--- Provided records Enclosed Below ---

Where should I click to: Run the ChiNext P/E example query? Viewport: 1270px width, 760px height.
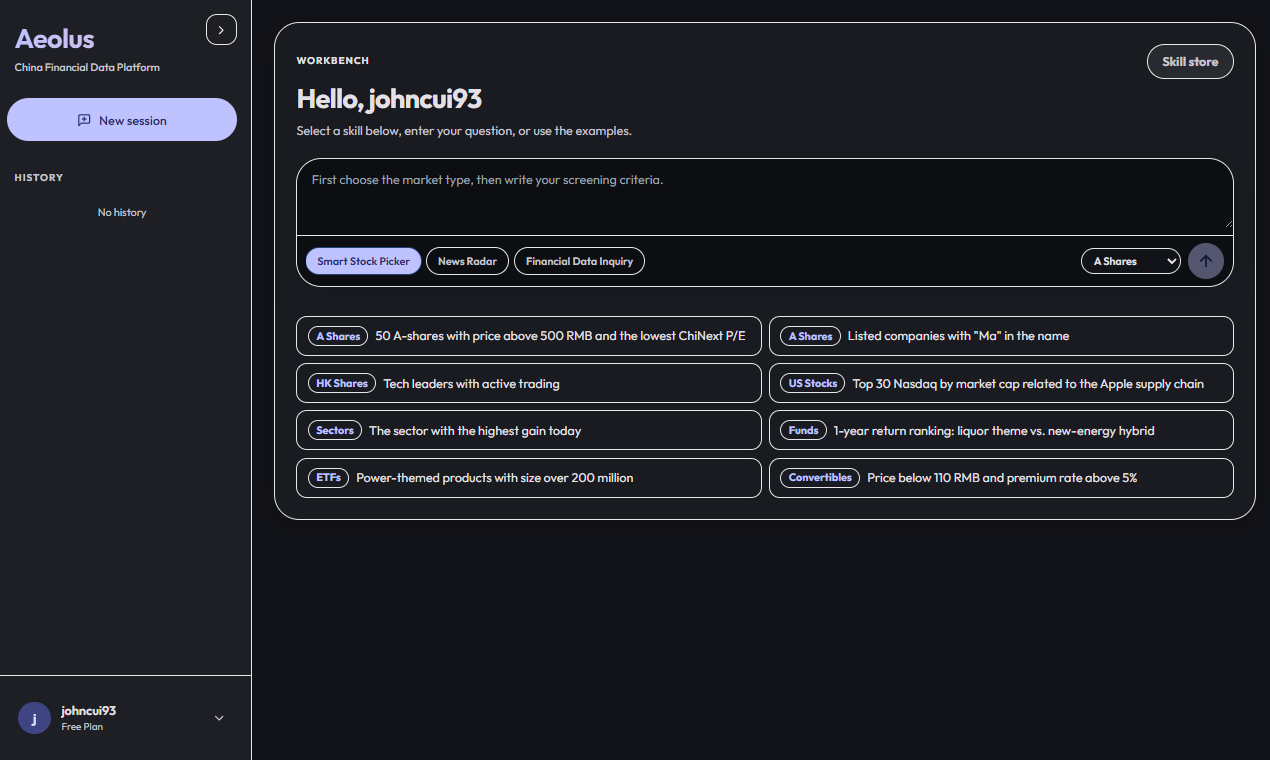coord(528,336)
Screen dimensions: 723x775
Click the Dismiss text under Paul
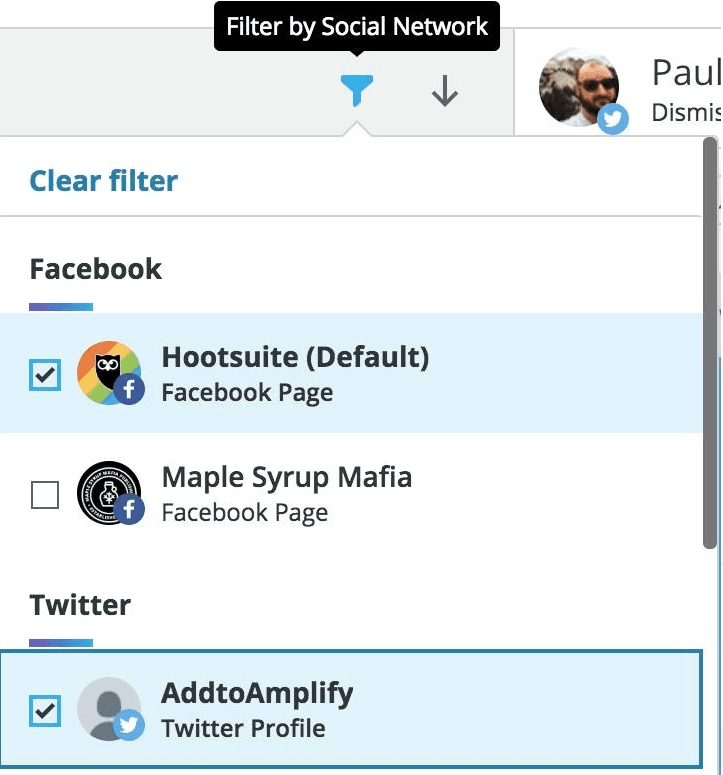tap(686, 111)
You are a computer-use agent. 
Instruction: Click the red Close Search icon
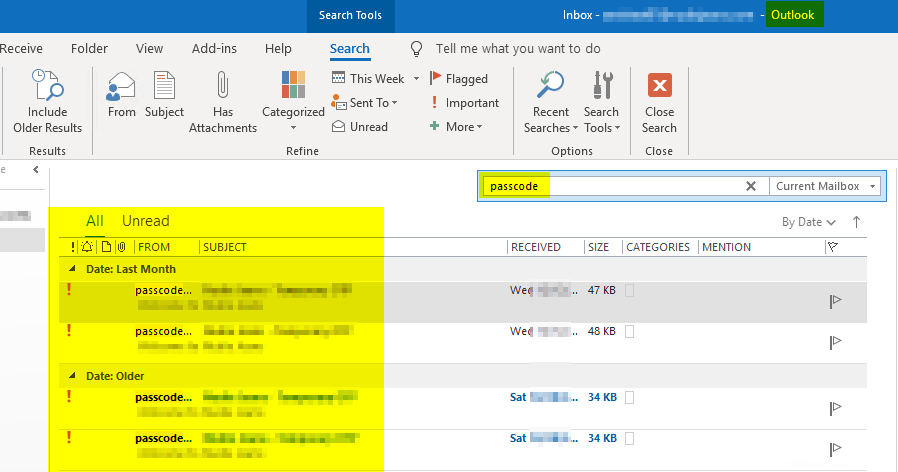pyautogui.click(x=659, y=88)
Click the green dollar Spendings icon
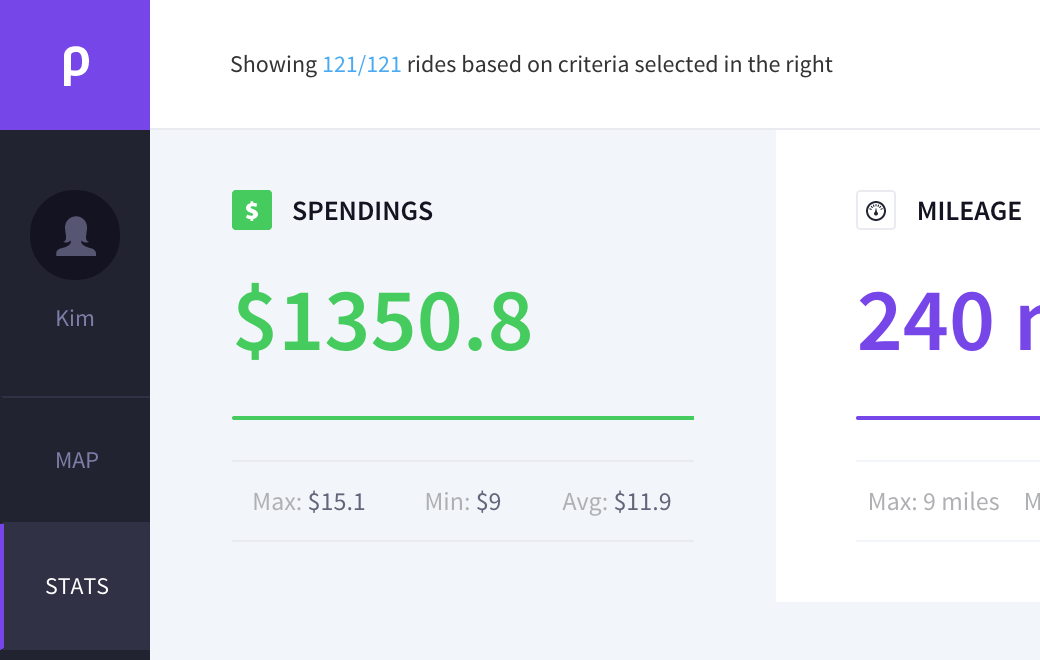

--- End of Enclosed Provided records ---

◆ **Required work**:
All entries above are to be reproduced exactly, with no pictures.

◆ **Output for this exercise**:
Where should I click to: Run the ChiNext P/E example query? Viewport: 1270px width, 760px height.
coord(528,336)
Screen dimensions: 723x775
Click the Dismiss text under Paul
tap(686, 111)
You are a computer-use agent. 
Instruction: Click the red Close Search icon
pyautogui.click(x=659, y=88)
Click the green dollar Spendings icon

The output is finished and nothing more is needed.